S. 9(1)(vi): Though in Infrasoft 220 Taxman 273 (Del) the impact of the amendment to s. 9(1)(vi) on the question whether consideration received for sale of pre-packaged software was “royalty” or “fee for technical services” or "business income" was not examined, it is not required to be examined because u/s 90 (3) provides that the Act prevails only if it is more beneficial compared to the DTAA
The Court had to consider whether the consideration received by the Assessee on sale of pre-packaged software was “royalty” or “fee for technical services” and was, therefore, not taxable as business income. HELD by the High Court dismissing the Department’s appeal:
(i) It is not in dispute that Article 12 (3) of the Double Taxation Avoidance Agreement (“DTAA”) between India and the United States of America (USA) is relevant for deciding the above issue.
(ii) The short question considered by the Court in Director of Income Tax v.
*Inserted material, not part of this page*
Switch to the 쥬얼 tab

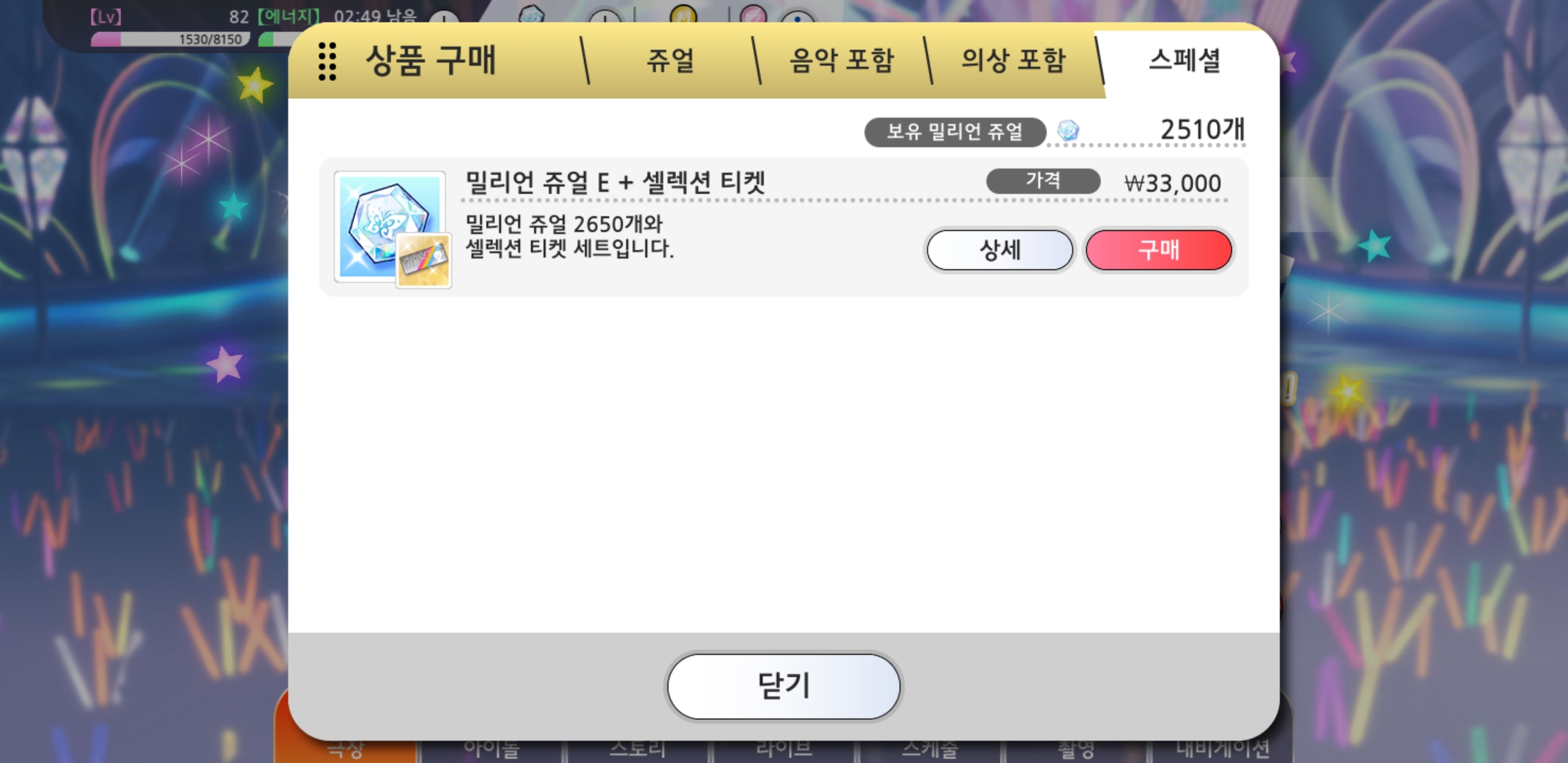[671, 61]
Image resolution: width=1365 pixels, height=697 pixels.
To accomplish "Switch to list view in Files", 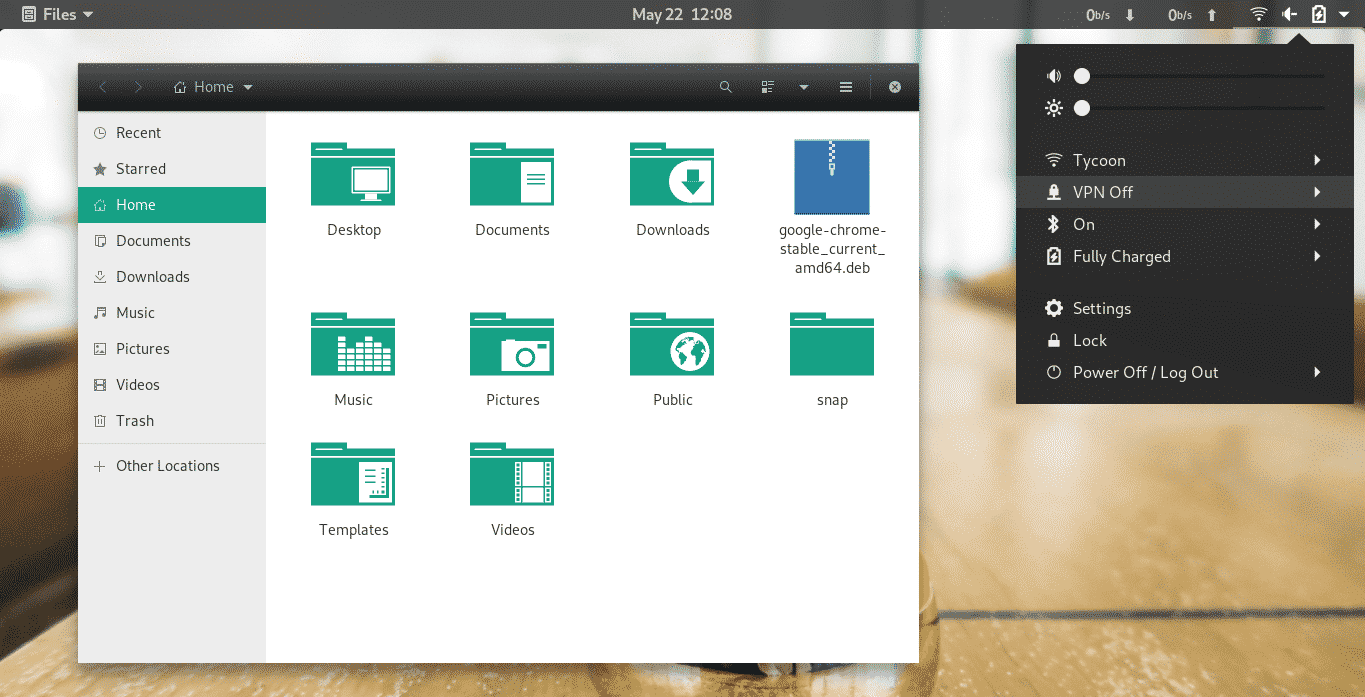I will point(766,87).
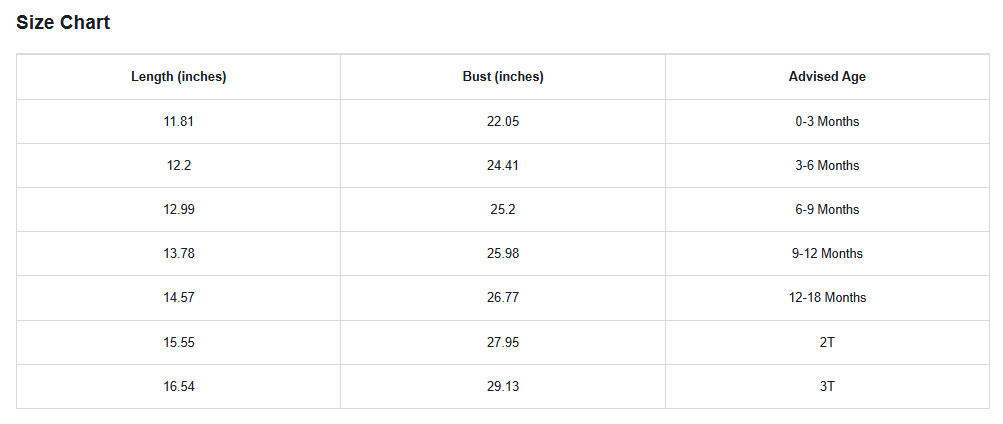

Infrasoft Limited (2014) 220 Taxman 273 (Del) was whether the term “royalty” covered by Article 12 (3) of the DTAA would apply in the context of sale of pre-packaged copyrighted software. The Court stated that it has not examined the effect of the subsequent amendment to Section 9 (1) (vi) of the Act and also whether the amount received for use of software would be royalty in terms thereof for the reason that the Assessee is covered by the DTAA, the provisions of which are more beneficial.
(iii) Section 90 (3) of the Act makes it clear in the context of an agreement (‘treaty’) for avoidance of double taxation, that it is only when the provisions of the Act are more beneficial to the Assessee the Act will prevail over the treaty. Conversely, where the provision of the treaty is more beneficial to the Assessee, the treaty would prevail over the Act. This legal position has been reiterated in Director of Income Tax v. Infrasoft Limited (supra) which was followed in dismissing the Revenue’s appeal in the Assessee?s own case for AY 2008-09 i.e. ITA No. 477 of 2014.